Final work of animated bar plot

If you are a Python lover and unwillingly have to admit like me that R has some cool libraries such as gganimate and would like to benefit from them, this post is just for you.

Let us create a sliding animated bar plot (the one as above) by using one of the most popular datasets in Kaggle. And here it is:

I’ll start with good old pandas’ read_csv function in order to read gathered data as a csv file and create a data frame. And first 5 rows of the data frame are like this:

# Read the Spotify dataset
df = pd.read_csv('spotify_dataset.csv')
df.head()

There are a couple of things for assessing the data before I prepare the final data frame for animation in R.

Region values were given in acronyms so I create a dictionary and replace with the true region names. The type of the Date column was an object so I change to datetime for ease of use and creating extra columns such as year, month, day and day_of_week. And lastly, I create a new column called Title combining track name and artist for the Y-axis of the bar plot.

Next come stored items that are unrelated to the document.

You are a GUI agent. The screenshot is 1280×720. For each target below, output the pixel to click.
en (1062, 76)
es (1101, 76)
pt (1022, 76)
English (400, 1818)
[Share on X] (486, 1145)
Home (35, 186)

# Create a dictionary mapping for the real region values (https://www.spotify.com/us/select-your-country/)
region_dic = {'ar':'Argentina', 'at':'Austria', 'au':'Australia', 'be':'Belgium', 'bo':'Bolivia', 'br':'Brazil', 'ca':'Canada', 'ch':'Switzerland', 'cl':'Chile', 'co':'Columbia', 'cr':'CostaRica', 'cz':'CzechRepublic', 'de':'Germany', 'dk':'Denmark', 'do':'DominicanRepublic', 'ec':'Ecuador', 'ee':'Estonia', 'es':'Spain', 'fi':'Finland', 'fr':'France', 'gb':'UnitedKingdom', 'global':'Global', 'gr':'Greece', 'gt':'Guatemala', 'hk':'HongKong', 'hn':'Honduras', 'hu':'Hungary', 'id':'Indonesia', 'ie':'Ireland', 'is':'Iceland', 'it':'Italy', 'jp':'Japan', 'lt':'Lithuania', 'lu':'Luxemborg', 'lv':'Latvia', 'mx':'Mexico', 'my':'Malaysia', 'nl':'Netherlands', 'no':'Norway', 'nz':'NewZealand', 'pa':'Panama', 'pe':'Peru', 'ph':'Philippines', 'pl':'Poland', 'pt':'Portugal', 'py':'Paraguay', 'se':'Sweden', 'sg':'Singapore', 'sk':'Slovakia', 'sv':'ElSalvador', 'tr':'Turkey', 'tw':'Taiwan', 'us':'USA', 'uy':'Uruguay'}
# Replace with the true Region names
df = df.replace({"Region":region_dic})
# Replace the Date type for ease of use and creating extra columns
df.Date = pd.to_datetime(df["Date"])
# Create year, month, day and day of the week columns
df['Year'] = df['Date'].dt.year
df['Month'] = df['Date'].dt.month
df['Day'] = df['Date'].dt.day
df['Day_of_week'] = df['Date'].dt.dayofweek
# Combine Track name and Artist for ease of use
df['Title'] = df['Artist'] +' - '+ df['Track Name']
df.head()

Finally, I create separate data frames for each month having one region (in this case the USA) and then concatenate all into one in the following structure. Index (1 to 10 for each month), Title (for the Y-axis), Streams (for the X-axis) and yearmonth for grouping. Realize that each month’s sum of streams represents year-to-date numbers so that we achieve growing bars during the timeline. Then I write the final frame to a csv file in order to work on animating in RStudio.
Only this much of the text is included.